Les effets d’une nouvelle crise risquent d’être catastrophiques pour la réputation internationale du pays qui peine à se relever et à se débarrasser de l’étiquette du pays le plus pauvre des Amériques. 

«Sans cette stabilité, on n’ira nulle part. Et pour un pays aussi fragile politiquement qu’Haïti, la stabilité est un point crucial pour nous, c’est incontournable», nous a confié le Dr Rudy Heriveaux, ministre de la Communication de l’administration Martelly-Lamothe, quelques semaines avant la démission du premier ministre. 

«Il y a eu beaucoup de turbulences politiques ici. Nous avons une histoire un petit peu agitée. Et ça, c’est un euphémisme... Mais nous travaillons pour sortir de cette spirale infernale et pour qu’un président élu puisse passer normalement et sereinement après 5 ans au pouvoir, et qu’il soit remplacé par un autre. Ça, c’est mon combat personnel» avait-il déclaré au Journal.
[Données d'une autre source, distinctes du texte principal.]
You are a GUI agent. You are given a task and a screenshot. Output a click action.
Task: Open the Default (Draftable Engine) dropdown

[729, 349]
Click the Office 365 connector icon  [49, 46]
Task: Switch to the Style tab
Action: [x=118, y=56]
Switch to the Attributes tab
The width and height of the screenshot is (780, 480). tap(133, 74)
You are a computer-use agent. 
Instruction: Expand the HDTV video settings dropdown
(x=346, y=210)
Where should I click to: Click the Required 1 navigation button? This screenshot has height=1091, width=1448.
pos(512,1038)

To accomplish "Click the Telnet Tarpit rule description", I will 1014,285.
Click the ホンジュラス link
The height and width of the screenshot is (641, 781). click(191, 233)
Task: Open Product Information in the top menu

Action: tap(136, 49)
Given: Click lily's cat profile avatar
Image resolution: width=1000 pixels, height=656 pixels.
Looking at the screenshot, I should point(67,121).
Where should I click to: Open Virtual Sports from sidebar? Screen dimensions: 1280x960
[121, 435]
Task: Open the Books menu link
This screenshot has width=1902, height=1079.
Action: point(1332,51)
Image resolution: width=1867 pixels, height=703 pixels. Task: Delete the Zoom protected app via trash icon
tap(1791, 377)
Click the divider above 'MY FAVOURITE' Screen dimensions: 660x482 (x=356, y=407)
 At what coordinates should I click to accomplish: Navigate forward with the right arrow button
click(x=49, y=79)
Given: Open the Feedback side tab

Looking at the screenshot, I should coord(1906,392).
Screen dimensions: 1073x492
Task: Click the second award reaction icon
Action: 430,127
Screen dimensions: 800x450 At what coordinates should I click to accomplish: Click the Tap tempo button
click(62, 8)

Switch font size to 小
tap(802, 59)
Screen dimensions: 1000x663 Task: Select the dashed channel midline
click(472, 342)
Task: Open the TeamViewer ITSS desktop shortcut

«C’est aussi la philosophie du pouvoir qui est en place. On a toujours des problèmes mais on peut les résoudre dans le dialogue», avait insisté celui qui n’a pourtant pas hésité à qualifier ses opposants politiques de «cafards» dans un texte publié le 12 novembre. 

L’ex-premier ministre Laurent Lamothe, qui a démissionné à la mi-décembre pour tenter de dénouer l’impasse, se désole qu’on projette dans le monde l’image d’une Haïti déchirée et de manifestations violentes qui tournent au vinaigre. 

«Nous avons eu une période de stabilité politique importante pendant ces trois ou quatre dernières années et nous allons faire de notre possible pour maintenir cette stabilité qui est indispensable au progrès», avait-il déclaré, en entrevue, avant de se «sacrifier» dans l’espoir d’une sortie de crise. 

La signature d’un accord, fin décembre, entre le président Martelly, le Sénat, le président de la chambre des députés et le président du Conseil supérieur du pouvoir judiciaire, permet d’espérer. Le mandat des parlementaires sera prolongé jusqu’en avril alors que ceux des sénateurs se poursuivra jusqu’en 2016. 

Si l’entente est respectée, la formation d’un nouveau Conseil électoral provisoire pourrait déboucher sur la tenue d’élections législatives, municipales et locales d’ici quatre mois. L’élection présidentielle aura lieu en novembre. 

Entre-temps, le Mopod (Mouvement patriotique de l’opposition démocratique) continue de réclamer la démission hâtive du président qui, rappelons-le, n’aura pas le droit de solliciter un deuxième mandat en vertu de la Constitution de 1987.